----- SOURCE INFORMATION

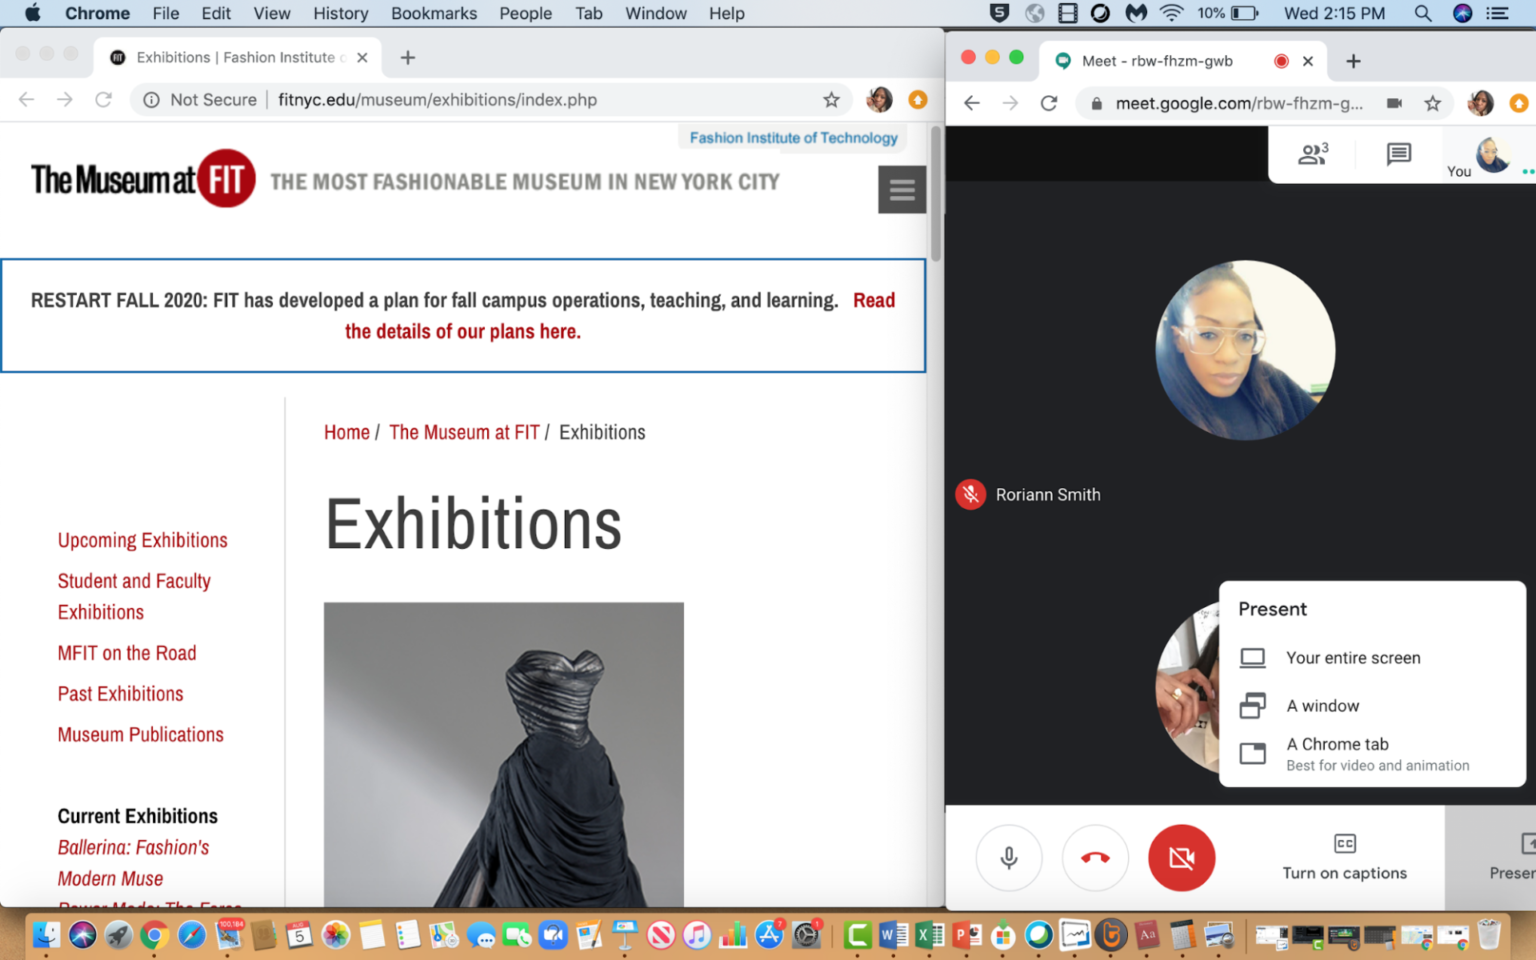The width and height of the screenshot is (1536, 960).
Task: Expand the hamburger menu on the FIT site
Action: click(x=901, y=189)
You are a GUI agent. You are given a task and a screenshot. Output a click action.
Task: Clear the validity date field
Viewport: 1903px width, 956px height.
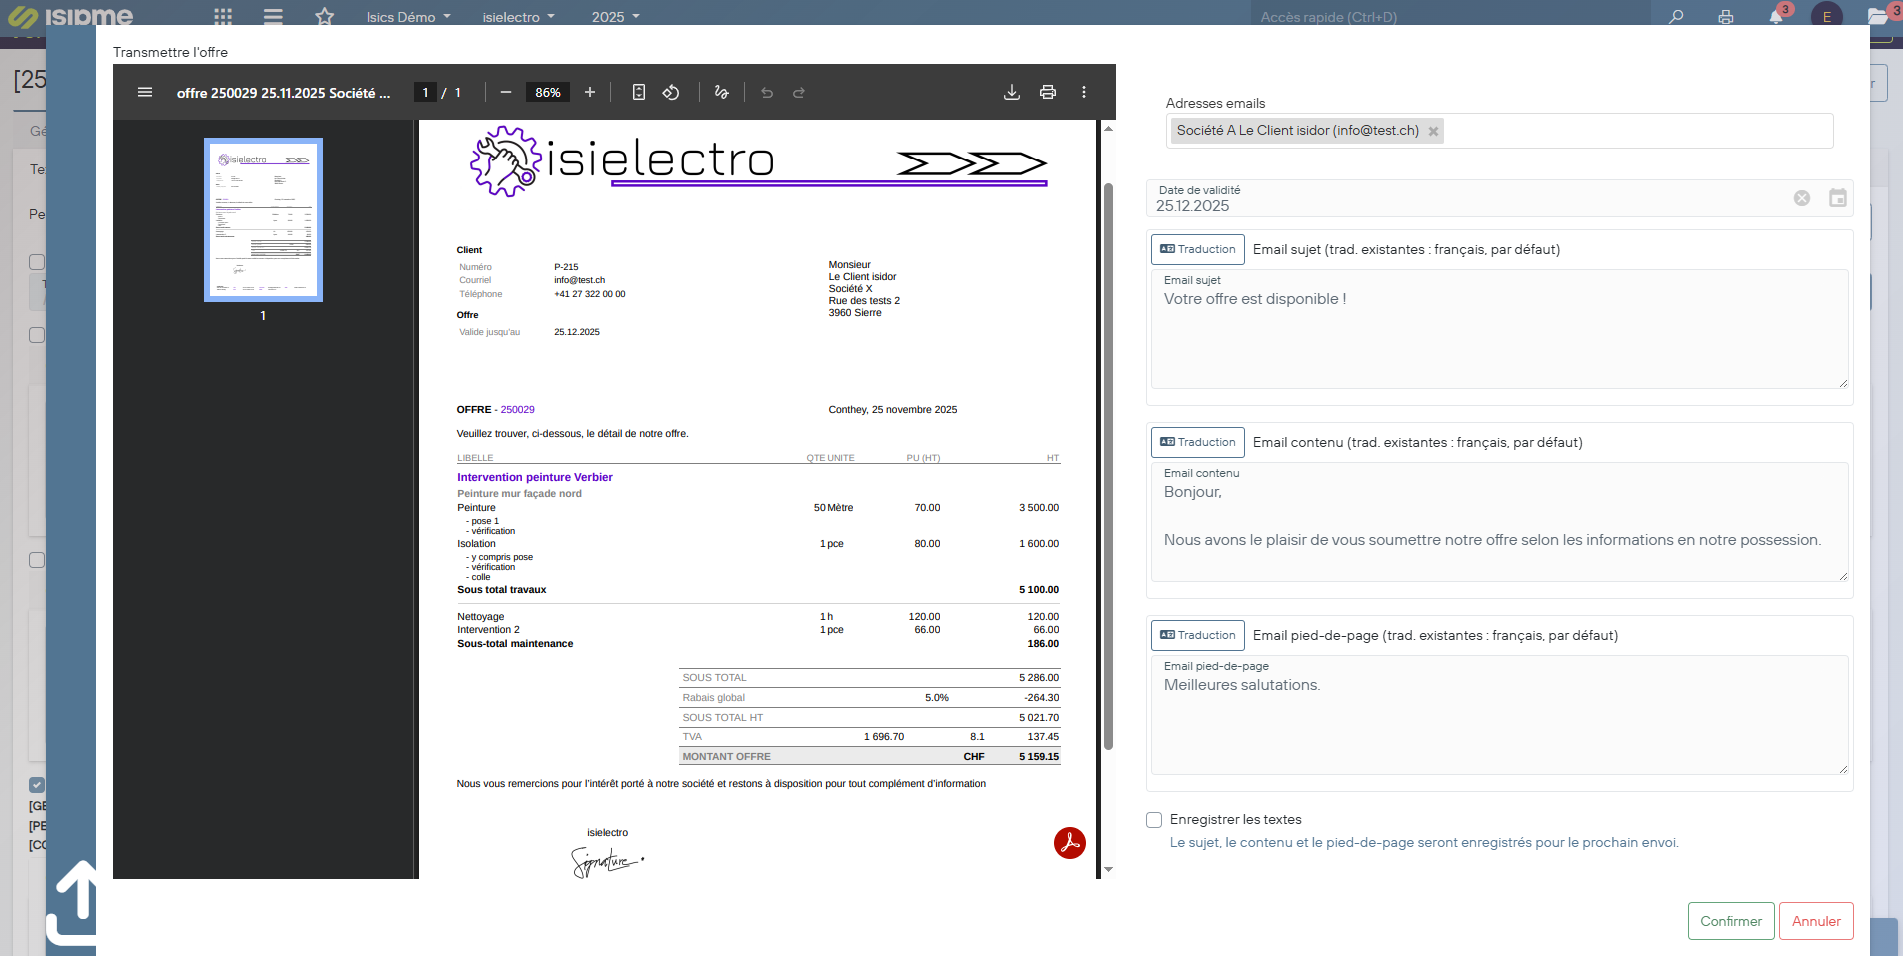pyautogui.click(x=1802, y=198)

----------

Retype precisely, and only, the lines from the one holding "Task: Clear the validity date field" through the final line of the data above, with the pictures omitted.

- **RESULT OF THE EXERCISE**
Task: Clear the validity date field
Viewport: 1903px width, 956px height.
pyautogui.click(x=1802, y=198)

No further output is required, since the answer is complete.